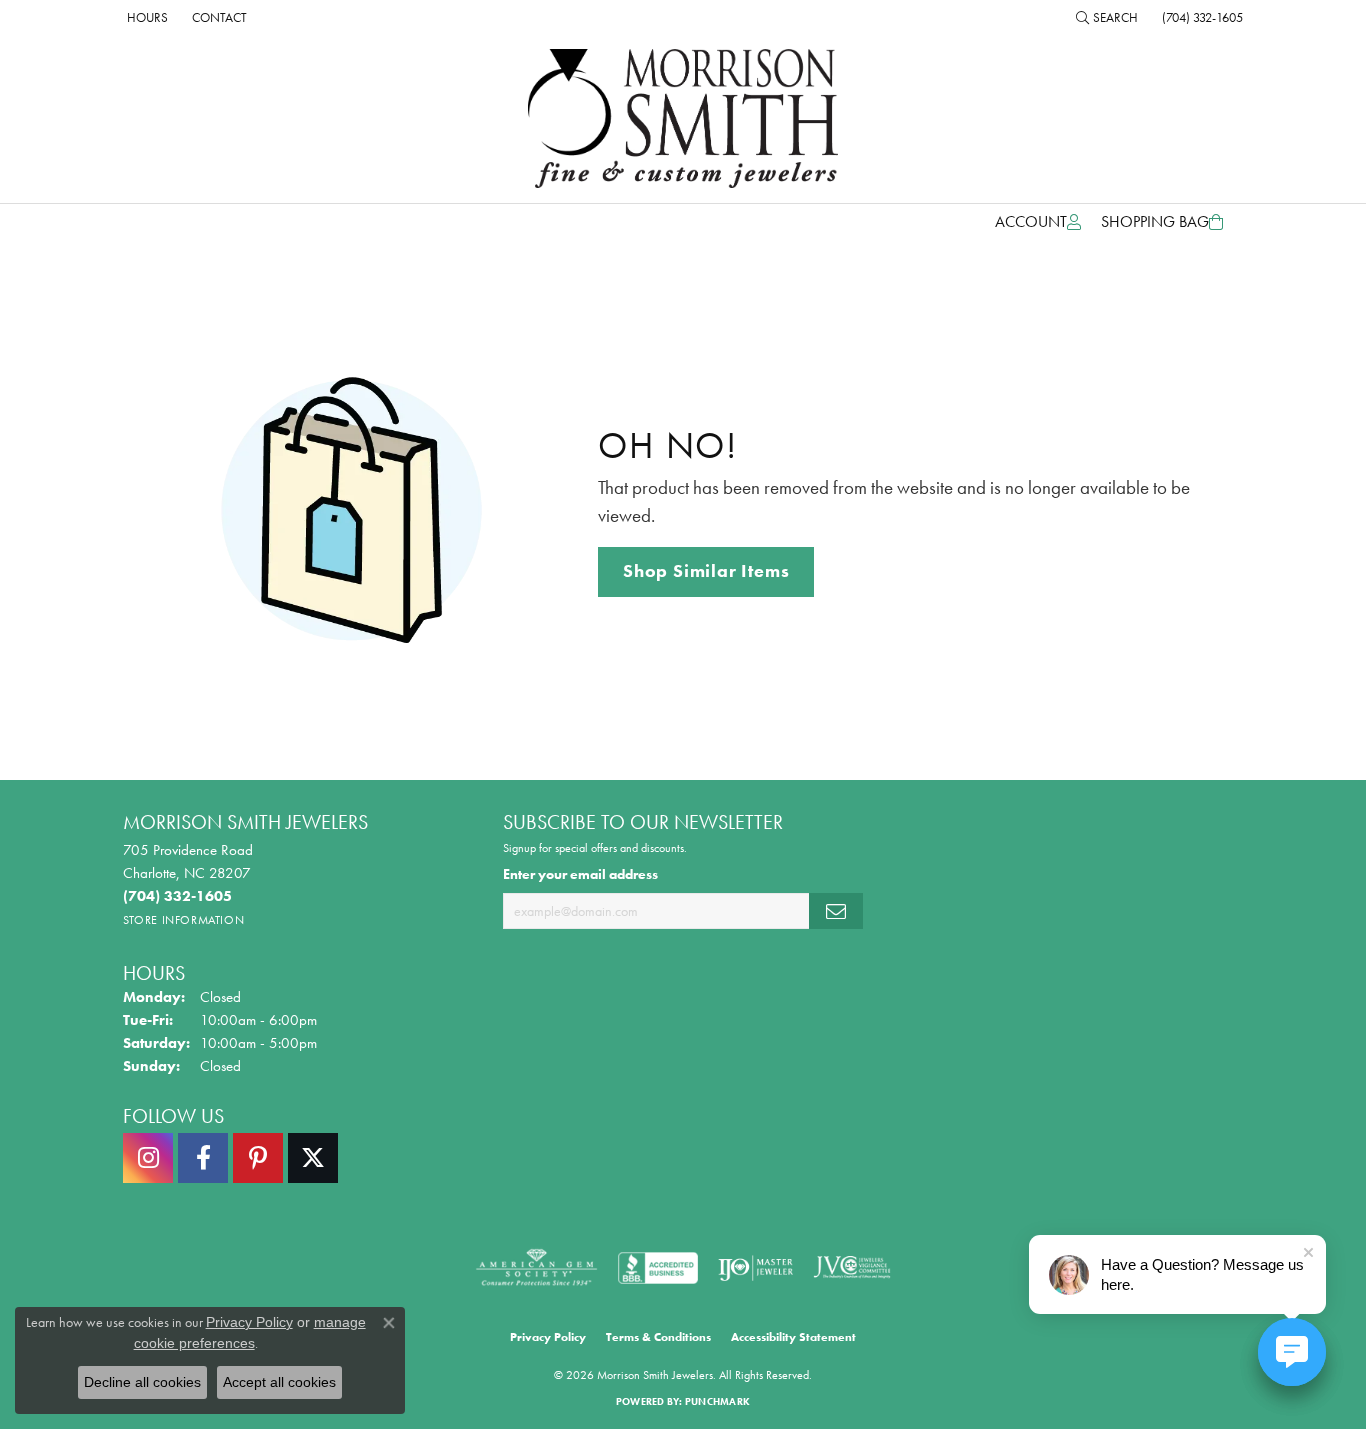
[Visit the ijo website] (755, 1268)
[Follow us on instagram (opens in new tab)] (148, 1158)
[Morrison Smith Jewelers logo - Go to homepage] (683, 118)
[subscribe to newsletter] (836, 911)
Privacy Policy (548, 1337)
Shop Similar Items (706, 571)
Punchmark (717, 1401)
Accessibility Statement (793, 1337)
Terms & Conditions (658, 1337)
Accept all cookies (279, 1382)
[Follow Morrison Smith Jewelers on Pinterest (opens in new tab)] (258, 1158)
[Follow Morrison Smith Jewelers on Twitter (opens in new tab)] (313, 1158)
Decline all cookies (142, 1382)
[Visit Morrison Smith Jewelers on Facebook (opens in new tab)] (203, 1158)
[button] (1107, 17)
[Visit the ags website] (536, 1268)
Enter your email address (580, 874)
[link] (145, 17)
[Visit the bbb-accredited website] (658, 1268)
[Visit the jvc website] (852, 1268)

#### [Goal of the exercise]
Select every line in the material above where the string "Follow" occurs, and copy it.

#### [Task response]
[Follow us on instagram (opens in new tab)] (148, 1158)
[Follow Morrison Smith Jewelers on Pinterest (opens in new tab)] (258, 1158)
[Follow Morrison Smith Jewelers on Twitter (opens in new tab)] (313, 1158)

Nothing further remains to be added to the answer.